**Task**. Copy only the lines between the one containing "This screenshot has height=548, width=1568." and the end of the records, both included, leaving out pictures.

- Opening Delimiter -

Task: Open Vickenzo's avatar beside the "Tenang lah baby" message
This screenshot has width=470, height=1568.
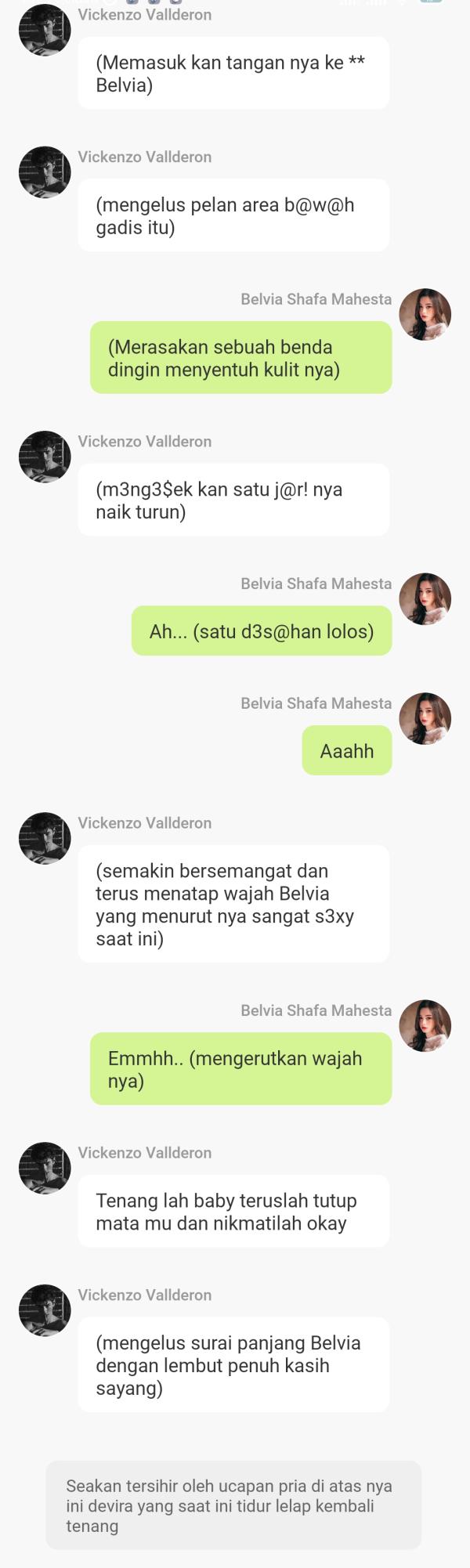Action: [x=45, y=1168]
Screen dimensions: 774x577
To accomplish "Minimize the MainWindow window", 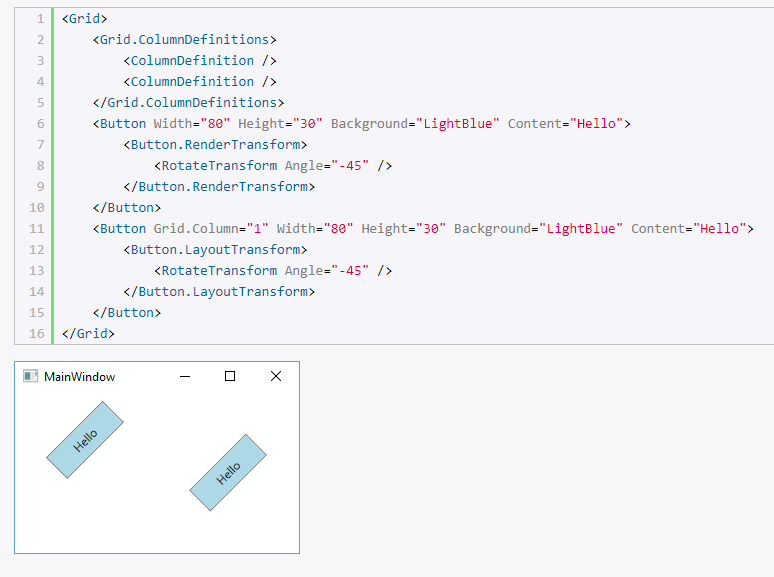I will [x=184, y=376].
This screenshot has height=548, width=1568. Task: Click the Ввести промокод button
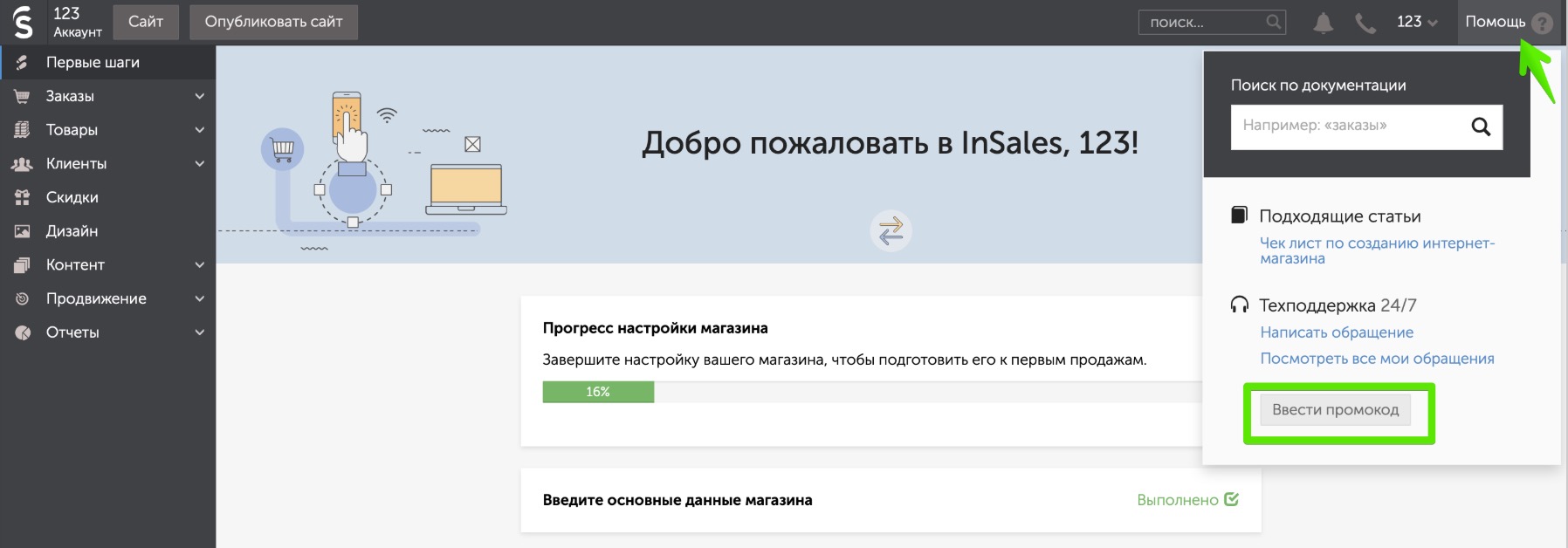pos(1335,410)
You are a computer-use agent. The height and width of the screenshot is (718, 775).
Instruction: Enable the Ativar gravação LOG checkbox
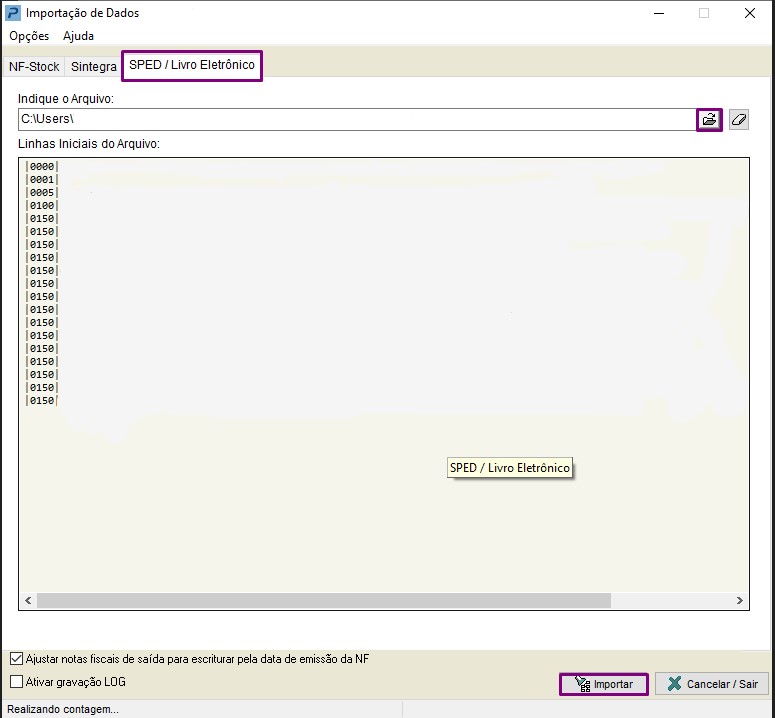[x=16, y=682]
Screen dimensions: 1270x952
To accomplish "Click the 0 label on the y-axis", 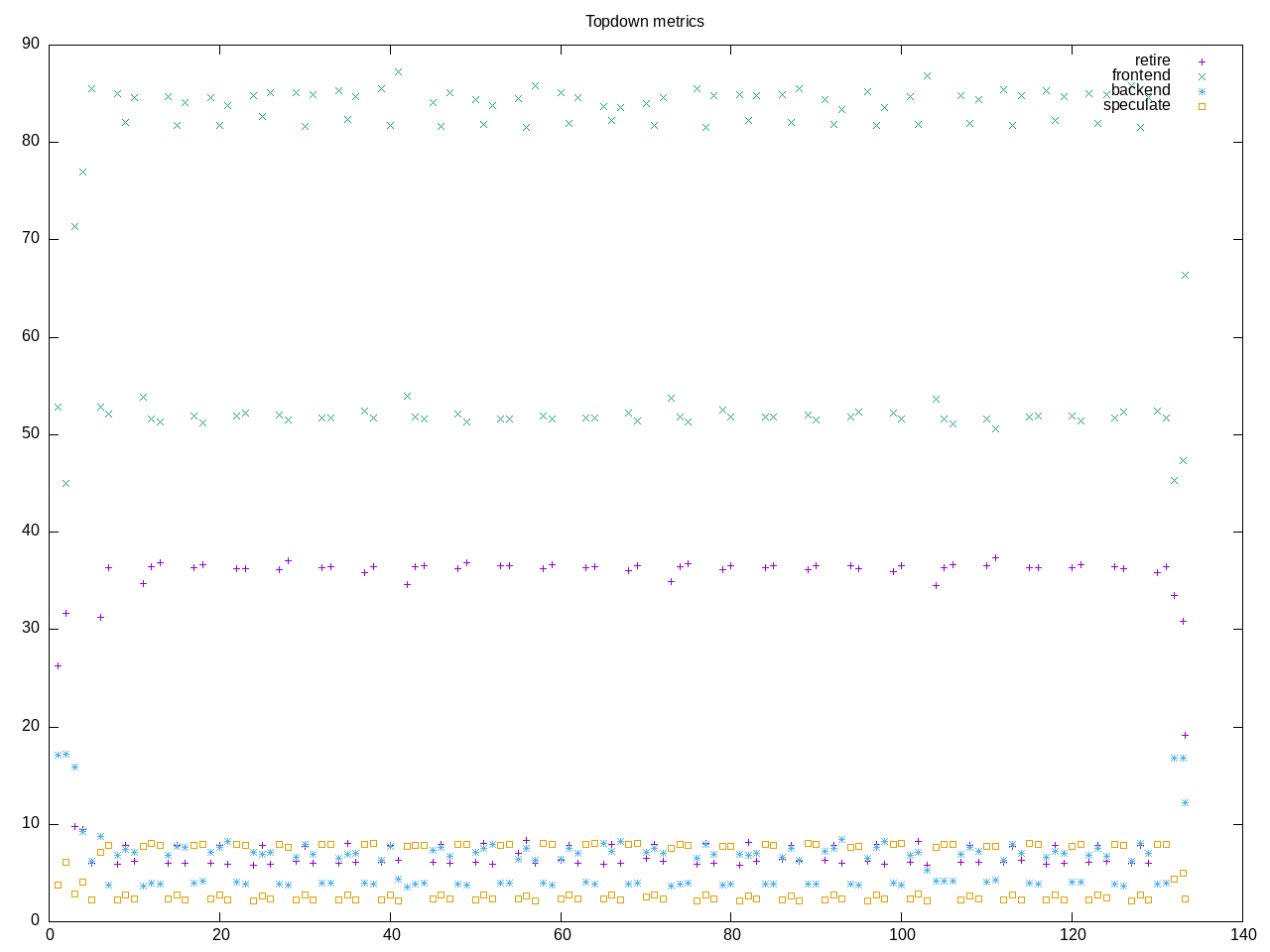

- Closing Delimiter -

**Output of the task**.
This screenshot has height=548, width=1568. Task: Click the Ввести промокод button
pos(1335,410)
You are a computer-use agent. The height and width of the screenshot is (718, 775).
Instruction: Enable the Ativar gravação LOG checkbox
[x=16, y=682]
Screen dimensions: 1270x952
To accomplish "Click the 0 label on the y-axis", 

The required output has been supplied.